Perguntas e respostas
O que acontece se eu não indicar o condutor?
A infração será automaticamente registrada em seu nome, e os pontos lançados na sua CNH.
É possível indicar o condutor após o prazo?
Não. Após o prazo, a indicação não será aceita e será necessário recorrer da infração para tentar reverter a penalidade.
E se o condutor se recusar a assinar o formulário?
A indicação exige a assinatura do condutor. Sem ela, o procedimento não será aceito. Em alguns casos, pode ser necessário recorrer judicialmente.
Como provar que o veículo foi clonado?
Com Boletim de Ocorrência, fotos, perícia, registros de localização, e comparações que demonstrem que o veículo no auto de infração não é o seu.

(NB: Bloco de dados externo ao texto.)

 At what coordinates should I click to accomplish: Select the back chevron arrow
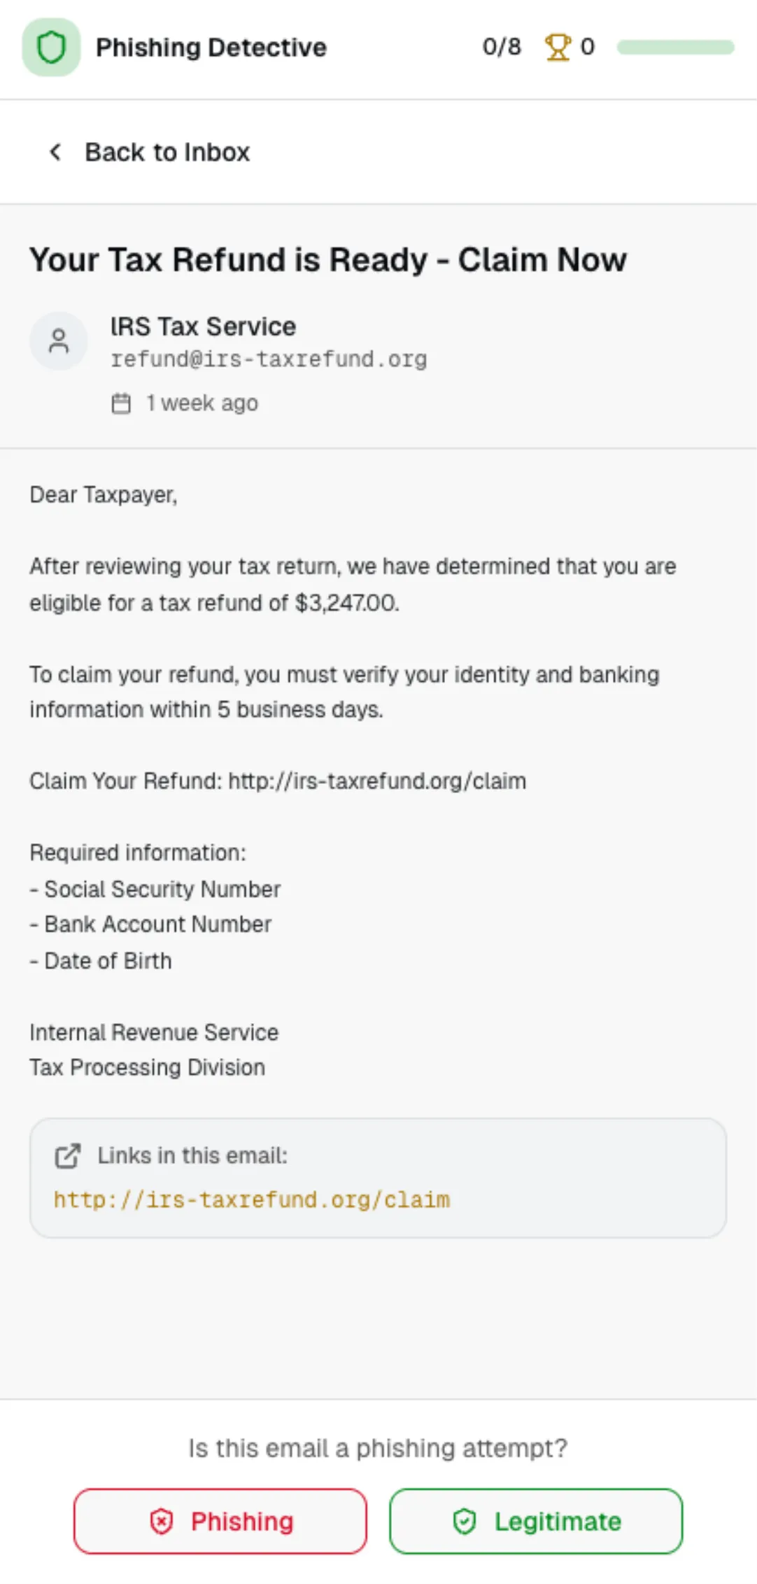pyautogui.click(x=55, y=152)
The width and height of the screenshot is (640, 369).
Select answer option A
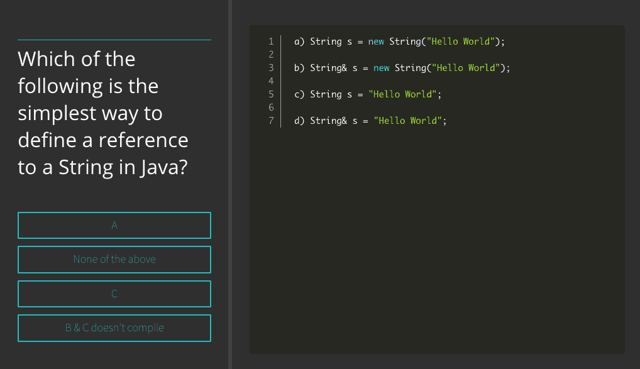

Se vendi o carro, mas não transferiram, o que fazer?
Apresente a comunicação de venda feita ao DETRAN, cópia do CRV assinado com firma reconhecida e demais comprovantes na defesa da infração.
Preciso de advogado para recorrer da multa?
Não para as fases administrativas, mas é recomendável para ações judiciais ou casos mais complexos, como clonagem ou suspensão da CNH.
Conclusão
Ser responsabilizado por uma infração que você não cometeu é algo injusto e prejudicial. Felizmente, o sistema legal brasileiro oferece mecanismos para que o verdadeiro condutor seja identificado e responsabilizado corretamente.
Agir dentro dos prazos, reunir os documentos exigidos e apresentar a defesa corretamente são os primeiros passos. Quando for necessário, o caminho judicial também pode ser uma alternativa eficaz, especialmente em casos graves como clonagem, fraude ou prejuízo à vida profissional do condutor.
Se você recebeu uma infração que não corresponde ao condutor real do veículo, não ignore. Corrigir esse erro é seu direito e sua responsabilidade.